噂の達人

 平成2年3月12日に発行された社内新聞(研究所の社内報)が見つかりました。 平成2年なので1990年、ちょうど15年前です。 この社内報に私が文章を寄せていたので、それを再録してみます。 文章を読み返すと、いや〜懐かしいですねぇ なんだか言葉が若いです。 たしかこのころちょっと社内的に気持ちがブルーになっていたような記憶があり、それが文章にも表れています。

 噂の達人
 少し前のことですが、TVで「噂の達人」という番組をやっていました。 小堺一機山口美江の司会で、"自称達人"のタレントが自分なりのこだわりの世界を語っていくトーク番組です。 ○○の達人、○○の達人・・と毎週その達人ぶりは様々。 自分の知らない世界で、いろんなことにこだわっている人とはなんと多いものだなと思いました。
 某デザイナーの言葉を借りると、達人とは「ある専門分野について、深い知識と、人並みならない情熱と、将来の方向性について的確なビジョンを持っている人」だそうです。 こう書くと、いかにもその道の"専門家"みたいですが、実は本当にそのことが好きという"ハート"が大切で、「大好きなことをやっていたらいつの間にか達人の世界に入っていた」という感じ、これが大切です。
 一方、達人の世界とはどの様なものでしょうか。 実は達人を極めるのはつらいものです。 いやらしくなく、見栄をはらず、流行り物の後追いではダメ、スケベ心無し・・と、自分を厳しく律する世界だからです。 また、達人の世界とは"自分は自分"の個人の世界です。 ここに日本における達人生活の難しさがあるのです。 "人と同じ"を国是としてきた日本人。 協調性に欠けるといって個性的な人をいじめる傾向、これは会社にもある。 また、理解できないことは排斥する体質。 ルネサンスガリレオのようなものでしょうか。
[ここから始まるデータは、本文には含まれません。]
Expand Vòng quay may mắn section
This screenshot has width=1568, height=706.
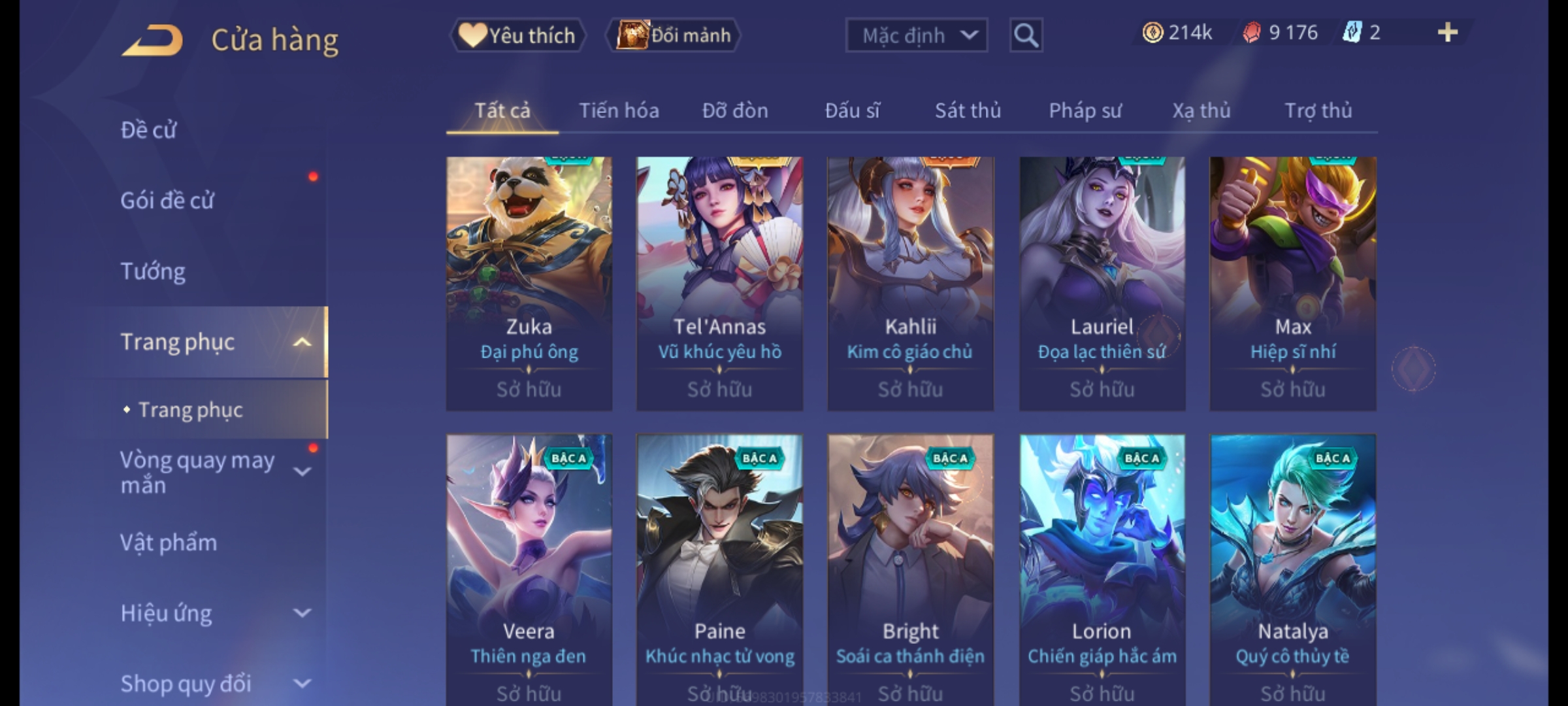pos(302,471)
 ところで、達人は実は自分のことはあまりしゃべりたがらないものです。 なぜなら達人の世界とは、まさにその人のライフスタイルであり、人に語った瞬間、それは見栄に変わる恐れがあるからです。 達人の中で大事にしてきた自分の世界が壊れてしまうような気がするのでしょう。 そこで一つの提案。 会社の中に"あいつ変わってるな〜"って人がいても、個性的に自分のライフスタイルを持っている、自分とは別の世界の達人と見てあげませんか。 いつになくミーハーなことをしていたとしても、それは健全な会社生活を送るために身につけた"作業着"かもしれません。 研究所の中にも噂の達人が大勢いる情報を私は知っていますが、さらにみんなが達人の世界を広げて豊かな生活を送っていただきたく思います。